A 10% VAT tax would generate hundreds of billions beyond a thousand dollars each.

Zissou's avatar

Universal healthcare, free post-secondary education, K-12 education that doesn’t lag behind the rest of the developed world, shorter working hours and/or free childcare, and major investments in infrastructure are all more important and better uses of any surplus wealth that might go toward UBI.

kritiper's avatar

Basic economics 101: What goes around, comes around. If Mr. Businessowner raises his prices or his wages to employees, sooner or later it will affect everyone and then the whole process starts over. Not that I am against the notion, it’s just that the whole idea is a never ending circle.

seawulf575's avatar

I think the link provided gives zero details on how he intends to work this. It give pie-in-the-sky views of how great things would be but gives no actual details of the plan. In many of the European countries, this is called a Goods and Services tax. All goods and services are taxed.
Which includes things like groceries, clothing, utilities, gasoline, internet service….the whole kit’n’kaboodle. I think it would impact the poor far more than the rich. Most of the income raised will be on the backs of the poor and middle-class. Remember, his stated plan is that a value added tax would basically drive costs up 10% automatically. So you have poor and middle class people struggling already. Now you are going to drive the cost of living up 10%. Yeah, a rich guy will have to pay an extra 10% for a yacht, but the poor guy is suddenly going to watch his money suck out of his pocket even faster. And the rich guy might decide that buying the yacht isn’t important or that it isn’t worth that extra 10%.
I think my question for Mr. Yang would be very simple: Congress has not shown any fiscal responsibility for the past century. Why should we give them more money and more control over our life with their current level of performance?

josie's avatar

If I could avoid the VAT beyond $961 per month, and collect 1000, I would make 4%.
Could be worse.
If I paid the VAT on more than $1000, I lose money.
At that point, I vote no.
Or spend less.
But that would be bad for a consumer based economy.

Caravanfan's avatar

Personally, I’d rather save the 10% VAT than get $1000/month, and I agree it seems regressive to me.

RocketGuy's avatar

On one hand, people buying less than $10K worth of stuff per month (= $1K tax) will come out ahead. On the other hand, sellers will be able to raise prices since everyone will have more money. I don’t see a simple path to a good outcome here.

JLeslie's avatar

I have mixed feelings.
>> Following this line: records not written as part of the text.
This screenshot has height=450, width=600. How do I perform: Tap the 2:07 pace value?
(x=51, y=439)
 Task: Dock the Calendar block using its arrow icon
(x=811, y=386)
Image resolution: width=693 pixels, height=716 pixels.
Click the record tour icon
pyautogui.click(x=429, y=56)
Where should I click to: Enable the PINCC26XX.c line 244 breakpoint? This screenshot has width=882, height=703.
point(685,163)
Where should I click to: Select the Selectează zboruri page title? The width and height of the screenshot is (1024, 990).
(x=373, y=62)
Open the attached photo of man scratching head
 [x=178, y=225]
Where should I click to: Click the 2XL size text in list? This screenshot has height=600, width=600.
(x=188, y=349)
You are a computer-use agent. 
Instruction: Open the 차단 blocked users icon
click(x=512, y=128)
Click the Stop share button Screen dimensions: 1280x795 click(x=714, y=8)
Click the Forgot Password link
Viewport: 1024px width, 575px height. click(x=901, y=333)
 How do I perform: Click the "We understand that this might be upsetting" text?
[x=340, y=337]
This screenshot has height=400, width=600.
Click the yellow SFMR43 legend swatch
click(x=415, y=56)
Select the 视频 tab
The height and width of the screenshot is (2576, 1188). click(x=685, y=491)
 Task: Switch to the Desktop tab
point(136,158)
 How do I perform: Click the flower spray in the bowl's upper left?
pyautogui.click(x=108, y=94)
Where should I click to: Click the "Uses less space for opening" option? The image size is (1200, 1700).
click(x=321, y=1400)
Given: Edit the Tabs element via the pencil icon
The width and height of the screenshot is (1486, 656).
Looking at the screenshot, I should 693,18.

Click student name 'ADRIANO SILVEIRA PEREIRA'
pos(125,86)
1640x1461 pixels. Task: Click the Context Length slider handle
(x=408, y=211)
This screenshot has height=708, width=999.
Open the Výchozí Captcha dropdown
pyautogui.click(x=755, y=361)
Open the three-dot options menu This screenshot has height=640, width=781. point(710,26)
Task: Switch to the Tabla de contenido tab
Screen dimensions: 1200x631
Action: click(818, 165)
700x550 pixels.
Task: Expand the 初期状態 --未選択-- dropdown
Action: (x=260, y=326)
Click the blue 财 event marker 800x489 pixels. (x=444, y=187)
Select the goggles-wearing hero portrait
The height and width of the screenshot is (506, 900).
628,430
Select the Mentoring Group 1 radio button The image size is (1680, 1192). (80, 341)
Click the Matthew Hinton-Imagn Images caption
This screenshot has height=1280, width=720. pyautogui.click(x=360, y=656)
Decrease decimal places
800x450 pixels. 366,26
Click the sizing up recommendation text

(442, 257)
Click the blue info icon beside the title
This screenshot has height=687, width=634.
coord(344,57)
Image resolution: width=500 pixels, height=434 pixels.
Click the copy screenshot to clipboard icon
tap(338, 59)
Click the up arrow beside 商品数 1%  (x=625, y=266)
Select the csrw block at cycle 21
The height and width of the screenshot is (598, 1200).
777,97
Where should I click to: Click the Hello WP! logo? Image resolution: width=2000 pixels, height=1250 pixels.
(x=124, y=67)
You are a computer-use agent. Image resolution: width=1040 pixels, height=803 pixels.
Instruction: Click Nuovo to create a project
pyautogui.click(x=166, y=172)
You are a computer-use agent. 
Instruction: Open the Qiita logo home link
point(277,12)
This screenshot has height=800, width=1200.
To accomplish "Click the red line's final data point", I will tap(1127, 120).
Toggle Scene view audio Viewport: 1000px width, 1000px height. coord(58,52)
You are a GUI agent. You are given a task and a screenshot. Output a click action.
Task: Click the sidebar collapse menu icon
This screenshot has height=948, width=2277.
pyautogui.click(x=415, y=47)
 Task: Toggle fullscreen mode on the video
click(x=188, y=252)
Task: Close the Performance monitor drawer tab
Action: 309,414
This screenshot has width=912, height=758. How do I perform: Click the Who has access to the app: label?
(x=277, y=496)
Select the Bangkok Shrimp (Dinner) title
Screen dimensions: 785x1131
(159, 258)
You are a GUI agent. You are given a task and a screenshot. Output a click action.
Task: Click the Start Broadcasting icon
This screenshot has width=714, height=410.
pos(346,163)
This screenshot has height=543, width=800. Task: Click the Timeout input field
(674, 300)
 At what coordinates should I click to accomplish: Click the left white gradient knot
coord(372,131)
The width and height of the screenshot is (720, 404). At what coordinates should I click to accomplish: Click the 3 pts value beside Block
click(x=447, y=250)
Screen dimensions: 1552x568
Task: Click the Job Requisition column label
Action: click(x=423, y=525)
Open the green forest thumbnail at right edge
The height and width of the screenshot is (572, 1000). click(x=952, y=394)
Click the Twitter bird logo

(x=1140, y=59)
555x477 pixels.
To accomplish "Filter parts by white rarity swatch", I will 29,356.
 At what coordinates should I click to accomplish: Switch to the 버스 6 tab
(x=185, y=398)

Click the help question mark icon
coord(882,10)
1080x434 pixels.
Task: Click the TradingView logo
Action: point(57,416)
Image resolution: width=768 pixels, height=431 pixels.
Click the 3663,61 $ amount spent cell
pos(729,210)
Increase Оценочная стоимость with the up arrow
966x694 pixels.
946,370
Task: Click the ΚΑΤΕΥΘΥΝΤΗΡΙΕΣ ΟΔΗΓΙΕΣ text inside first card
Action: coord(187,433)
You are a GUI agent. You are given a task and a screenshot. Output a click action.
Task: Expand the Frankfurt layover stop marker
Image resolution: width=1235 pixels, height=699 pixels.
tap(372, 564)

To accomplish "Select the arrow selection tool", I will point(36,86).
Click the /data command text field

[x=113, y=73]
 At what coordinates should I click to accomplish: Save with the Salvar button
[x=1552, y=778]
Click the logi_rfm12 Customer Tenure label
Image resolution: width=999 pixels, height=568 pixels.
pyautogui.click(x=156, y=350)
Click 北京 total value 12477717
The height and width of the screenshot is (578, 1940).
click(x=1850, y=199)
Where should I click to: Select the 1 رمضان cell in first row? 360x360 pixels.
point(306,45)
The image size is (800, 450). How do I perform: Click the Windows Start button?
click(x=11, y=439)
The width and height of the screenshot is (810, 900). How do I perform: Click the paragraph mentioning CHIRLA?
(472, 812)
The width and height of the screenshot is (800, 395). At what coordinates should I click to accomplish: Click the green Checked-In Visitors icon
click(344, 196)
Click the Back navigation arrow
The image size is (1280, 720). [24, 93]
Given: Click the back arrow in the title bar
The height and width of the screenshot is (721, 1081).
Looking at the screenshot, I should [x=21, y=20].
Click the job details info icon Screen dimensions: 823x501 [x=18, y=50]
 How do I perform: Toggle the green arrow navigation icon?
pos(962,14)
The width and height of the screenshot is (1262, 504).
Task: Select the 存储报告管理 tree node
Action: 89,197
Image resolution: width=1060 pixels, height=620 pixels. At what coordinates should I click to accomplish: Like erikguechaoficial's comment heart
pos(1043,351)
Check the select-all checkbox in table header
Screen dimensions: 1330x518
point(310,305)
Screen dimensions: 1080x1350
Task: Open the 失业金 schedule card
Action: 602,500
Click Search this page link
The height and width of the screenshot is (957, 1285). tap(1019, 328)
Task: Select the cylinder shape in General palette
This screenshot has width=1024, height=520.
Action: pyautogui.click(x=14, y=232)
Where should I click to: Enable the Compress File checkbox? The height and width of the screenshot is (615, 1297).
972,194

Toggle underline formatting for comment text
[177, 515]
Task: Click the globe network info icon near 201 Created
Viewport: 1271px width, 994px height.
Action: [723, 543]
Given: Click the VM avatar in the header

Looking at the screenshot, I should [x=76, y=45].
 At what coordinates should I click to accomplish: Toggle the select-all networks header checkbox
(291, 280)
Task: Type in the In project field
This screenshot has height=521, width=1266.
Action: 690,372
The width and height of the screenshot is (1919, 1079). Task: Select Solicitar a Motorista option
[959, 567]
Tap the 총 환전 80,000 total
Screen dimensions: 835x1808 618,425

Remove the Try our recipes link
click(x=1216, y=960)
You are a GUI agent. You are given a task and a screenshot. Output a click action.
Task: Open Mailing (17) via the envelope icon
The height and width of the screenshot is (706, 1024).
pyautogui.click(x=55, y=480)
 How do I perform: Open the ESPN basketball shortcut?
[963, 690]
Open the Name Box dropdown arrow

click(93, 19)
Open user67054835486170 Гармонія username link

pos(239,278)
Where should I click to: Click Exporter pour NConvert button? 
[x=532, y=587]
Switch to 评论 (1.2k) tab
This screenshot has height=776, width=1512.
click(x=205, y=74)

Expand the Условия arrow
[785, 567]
I have sat through three lectures on basic income the last couple of years, and slowly I am coming around to the idea.

It would help me a lot right now.
I do worry about it hurting young people. Working and supporting yourself gives you psychological independence. $1k is t enough for most people to live on, $2k in inexpensive parts of the country they can come very close.

I’m curious to see how it goes for countries implementing it.